Billet original : Natures mortes
« Malheureux, vous, scribes et pharisiens ! Hypocrites ! Vous ressemblez à des tombeaux chaulés qui, au-dehors, paraissent superbes mais au-dedans, sont remplis d'ossements de morts et de tout immondice. Ainsi de vous-mêmes : au-dehors, pour les hommes, vous paraissez justes, mais au-dedans, vous êtes pleins d'hypocrisie et d'iniquité !
« Malheureux, vous, scribes et pharisiens ! Hypocrites ! Vous bâtissez les tombeaux des prophètes, vous ornez les sépulcres des justes, et vous dites : “Si nous avions été aux jours de nos pères, nous ne nous serions pas joints à eux pour le sang des prophètes !" Si bien que vous témoignez contre vous-mêmes que vous êtes fils des assassins des prophètes. Et vous, emplissez la mesure de vos pères ! »
Matthieu 23, 27-32
Et voici enfin les deux dernières 'malédictions'. Elles sont reliées par le thème du tombeau, ou sépulcre. Si ce lien peut sembler à priori purement formel, il a pourtant une signification plus profonde qu'il n'y paraît. Dans la première malédiction du jour, sont encore impliquées les règles de pureté, qui imposaient d'éviter tout contact avec un mort, sous peine d'avoir à se purifier selon des procédures prévues à cet effet. Le tombeau sert, entre autres, à isoler ainsi la source de contamination potentielle (et il ne s'agit toujours pas d'hygiène, dans notre sens moderne). Jésus semble donc contester ici cette notion-là d'impureté, rattachée à la mort, comme hier celles liées à notre alimentation. Mais là n'est pas le sujet. Ce qu'il dit, par contre, c'est que l'attitude qui consiste à se conformer aux préceptes religieux uniquement par souci du qu'en dira-t-on social, est similaire à celle de se construire à l'avance un tombeau... On s'y enferme soi-même, on est ainsi le moteur premier de sa propre mort ! spirituelle, bien sûr.

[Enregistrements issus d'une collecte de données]

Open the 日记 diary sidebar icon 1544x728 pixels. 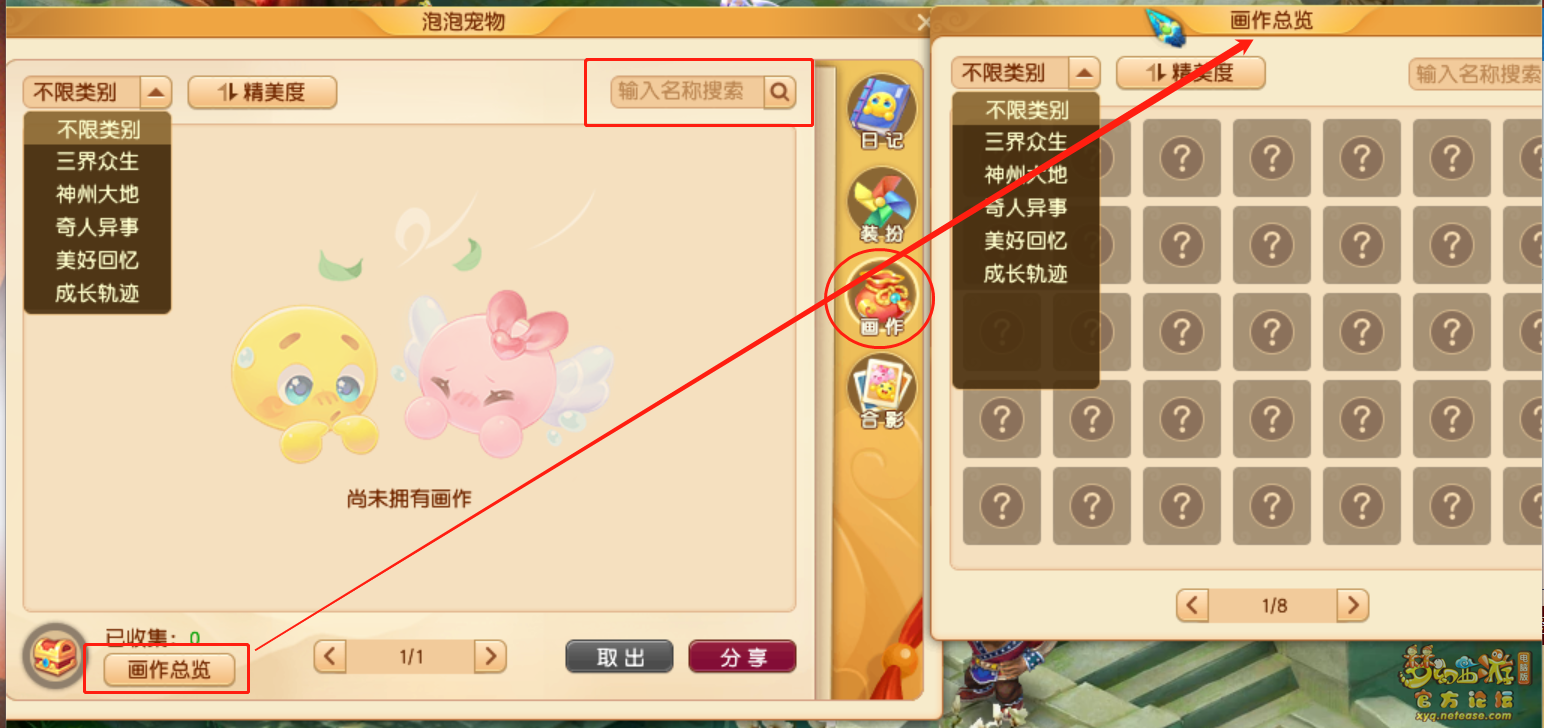882,111
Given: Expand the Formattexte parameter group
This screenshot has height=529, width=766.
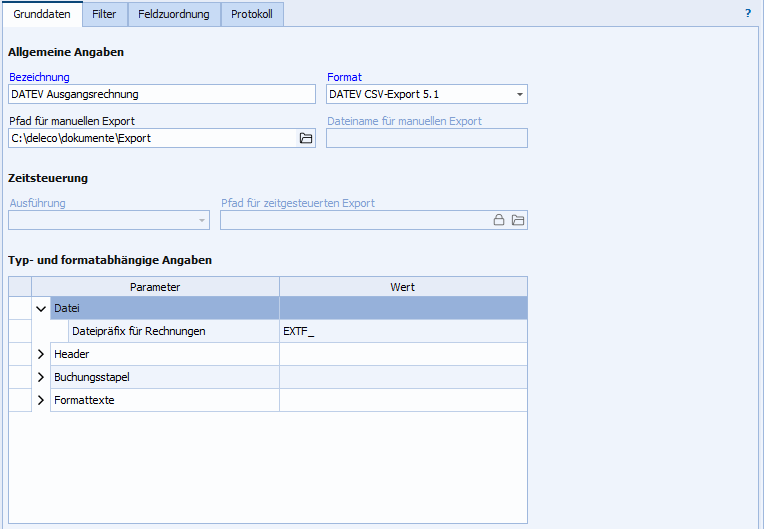Looking at the screenshot, I should [x=41, y=400].
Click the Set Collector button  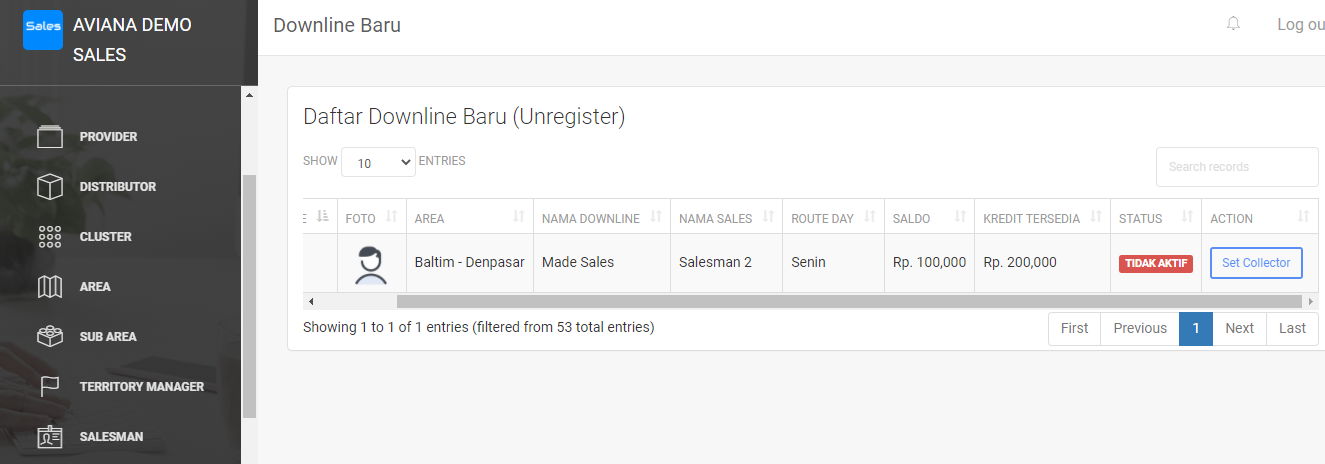pyautogui.click(x=1256, y=263)
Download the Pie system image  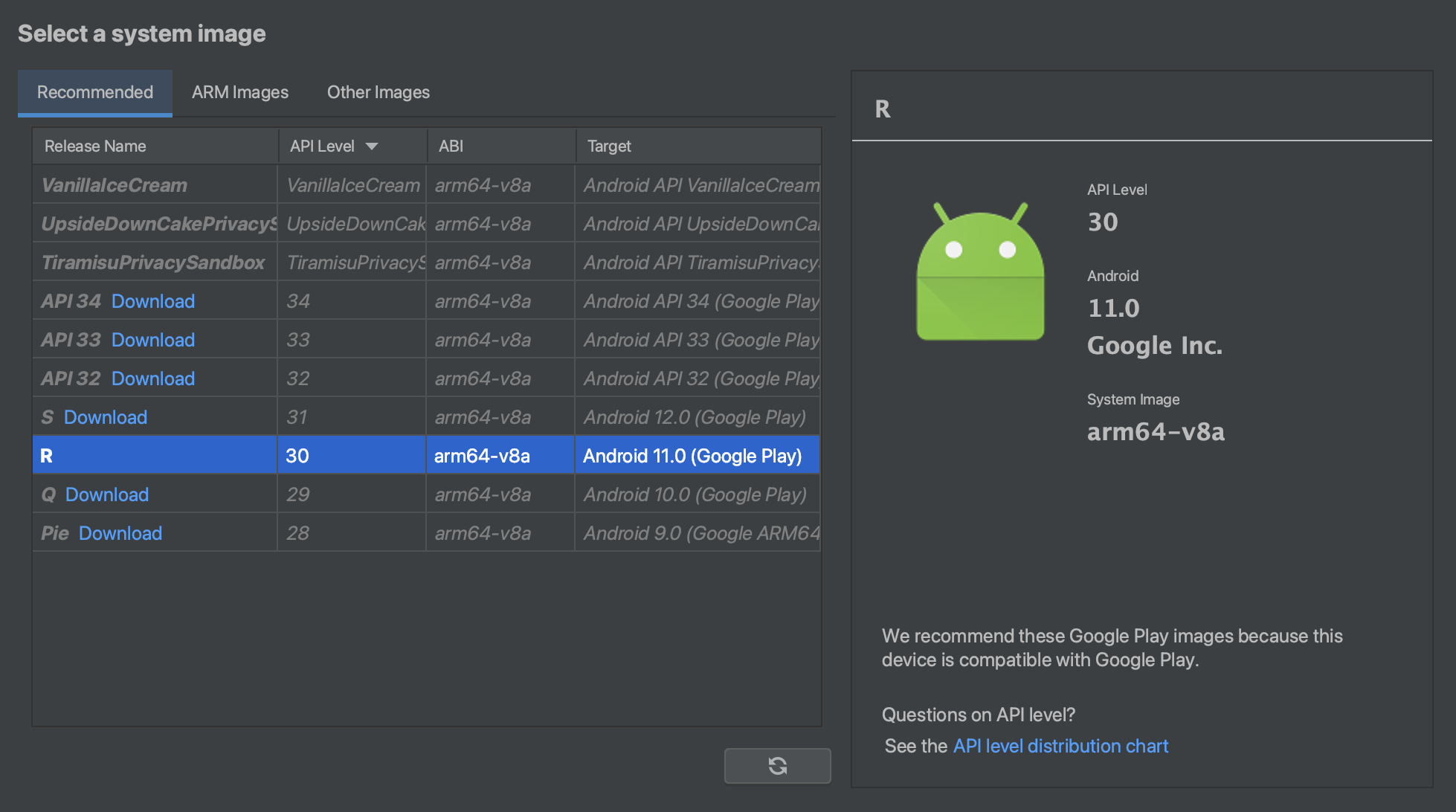tap(120, 533)
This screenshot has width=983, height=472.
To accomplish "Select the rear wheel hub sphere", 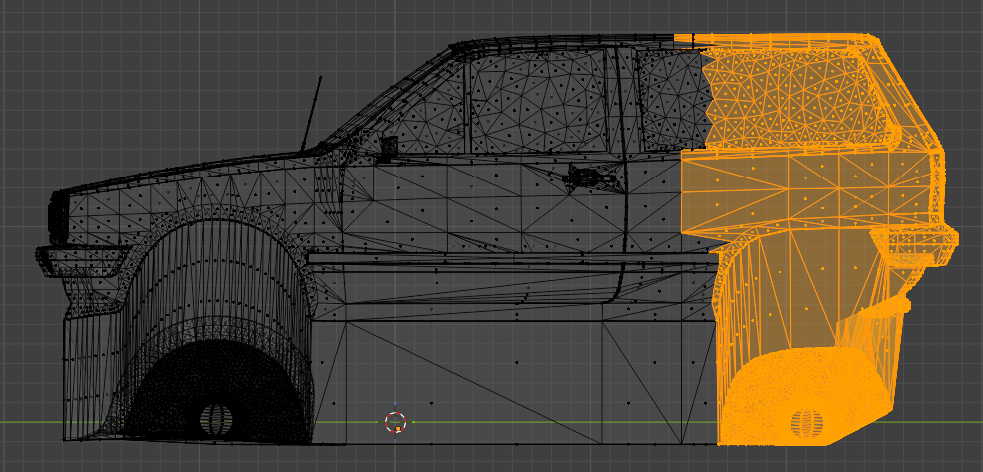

_VOS TÂCHES_
1. Affichez chaque ligne des enregistrements où figure la chaîne « width ».
2. Poursuivez le commentaire sur Matthieu 23 au-delà de sa dernière phrase.
Le commentaire sur Matthieu 23 n'a aucun lien avec les enregistrements.

_RÉPONSES PAR TÂCHE_
1.
This screenshot has height=529, width=766.
This screenshot has width=983, height=472.

2.
La seconde malédiction du jour est un peu plus difficile à comprendre. Qu'est-ce que Jésus trouve donc à reprocher au fait de vouloir réhabiliter des personnes qui ont été injustement condamnées par leurs contemporains ? Après tout, c'est ce qu'est le christianisme, un gigantesque mausolée construit pour dire : non, nous, nous n'aurions pas condamné Jésus à la croix, si cela avait dépendu de nous ! Mais en sommes-nous si sûrs ? Quelle est la meilleure façon de lui rendre témoignage ? élaborer la théologie et les règles qui découlent de son message tel qu'on le comprend, ou vivre concrètement ce message ? Il est quand même curieux que personne ne s'interroge : l'homme-Dieu aurait été incapable d'écrire lui-même ce qu'il voulait qu'on se transmette par la suite de sa part ? ou de le dicter ? D'un autre côté, quand on prend conscience du travail de composition et d'arrangements par la tradition orale, qui avait déjà précédé l'écriture des évangiles tels que nous les avons, on se demande ce qu'il nous resterait aujourd'hui du Jésus originel... Il n'empêche, Jésus, lui, avait estimé sans aucun intérêt de fixer une théorie de son message.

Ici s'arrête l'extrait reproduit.